A stone's throw from the recess yard of William McKinley School lies a wedge in a North Philadelphia section's struggle to become more: abandoned houses covered by graffiti, littered lots, and, halfway down the narrow street, a discarded toilet leaning against a utility pole.

On a tour of this community Thursday, members of the recently formed coalition called the Campaign to Take Back Vacant Land lamented the cost of such blight.

"How are our children supposed to grow and become productive members of society?" asked resident Nashanta Robinson, 30, standing in a lot on the 2100 block of Leithgow Street, between two crumbling, deserted houses, "if this is what they see growing up?"

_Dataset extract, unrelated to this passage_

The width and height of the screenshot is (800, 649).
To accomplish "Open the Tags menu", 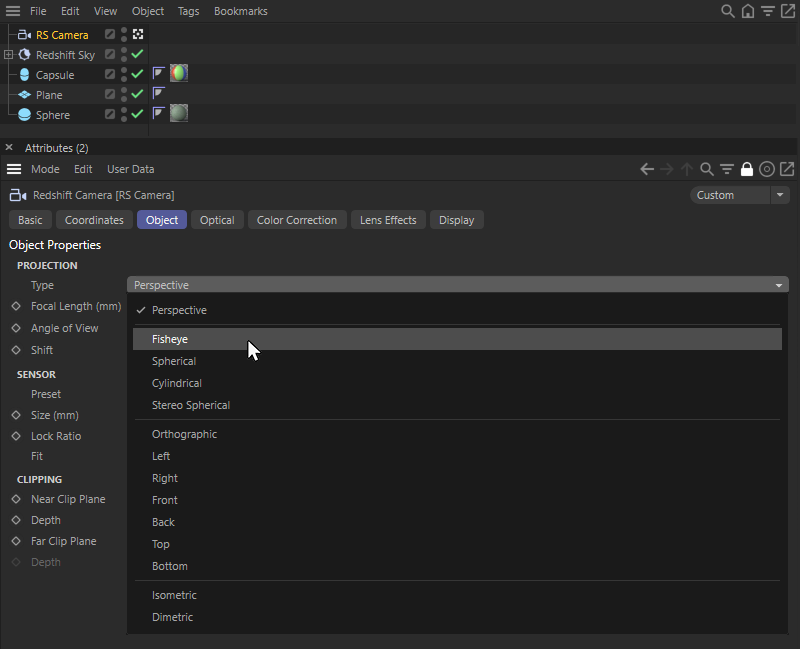I will 188,11.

Robinson, a mother of three, has lived for about two years in Fairhill, one of the neighborhoods east of Broad Street in the section that is struggling with blight. "With the blight and the trash, it brings crime and just produces a negative aspect to the community which we don't want. We don't want that."

According to the campaign's recent report, "Put Abandoned Land in Our Hands," 25 percent of the properties in the section, which runs from Girard to Lehigh Avenues and Front to 10th Streets, are vacant or blighted.

Such decay has been a decades-old problem in Philadelphia, a city with an estimated inventory of 40,000 vacant, blighted parcels.

Part of the problem, said Nora Lichtash, executive director of the Women's Community Revitalization Project, is that the city's system to handle vacant land is broken, partly because the city doesn't know what property it owns and the ones it does own are scattered among multiple agencies.

"This report comes up with a solution to a vacant land crisis," said Lichtash, "which is a partnership between the community and the city to put all of the land in one place. And that the community has a role that defines what happens to it in creating homes, jobs and parks."

The city spends $20 million a year to maintain vacant land, according to the report, based on city data. Adding to the problem, the owners of 18,000 vacant properties haven't paid their taxes in 10 or more years.

"There's a recognition of a land bank as something we want to move toward," said Brian Abernathy, chief of staff for the managing director. "The administration can't just wake up one day and decide to transfer its land into one bucket. We need City Council authorization, we need state legislation, and we need to analyze the impact, which is something we're actively doing."

Fueled by legislation under consideration in Harrisburg, the coalition, a band of 15 community groups, faith organizations, and labor unions, has been pushing City Council candidates to weigh in on the idea of a one-stop citywide land bank, in which blighted land would be deposited to clear the title and any outstanding debt, such as property taxes. The newly "cleaned" properties would then be transferred to a neighborhood-based land trust for use aimed at strengthening the neighborhood.

Right now, campaign members say, when the process works, it can take years for neighbors who live next door to blight, and want to rebuild it, to acquire vacant and abandoned parcels.

"We live here, and we want to be here," said longtime community activist Cheri Honkala, "and the city does not benefit and we don't benefit from this waiting period."

Blocks away from the McKinley School, a large swath, maybe an acre, of overgrown weeds and trash sits at Third and Cumberland. The Poor People's Economic Human Rights Campaign, headed by Honkala, has taken it over, seeding a small patch with plans to eventually convert it into a community farm.

The next stop on the tour was a garden oasis.

When Pearl Brown moved into her rowhouse on Mascher Street about 38 years ago, she had neighbors. Their houses slowly gave way to blight, becoming vacant and abandoned.

Tired of looking at the decay, Brown, then a printer, bought the adjoining property from the city in 1986 for $1, she said. With the help of family and neighborhood children, she converted the lot into a lush yard of trees, flowers, and shrubs where she likes to sit and read.

"You don't have to be rich to have what you want," said Brown, 68, standing in her yard, in a colorful, flowing dress, leaning on her cane. "You just have to work hard, and you can create your own haven."

The great-grandmother eventually expanded to the next lot. When she tried to buy it, she said, the price tag had risen to $16,000, market value.

"Off my back," Brown said, then sighed.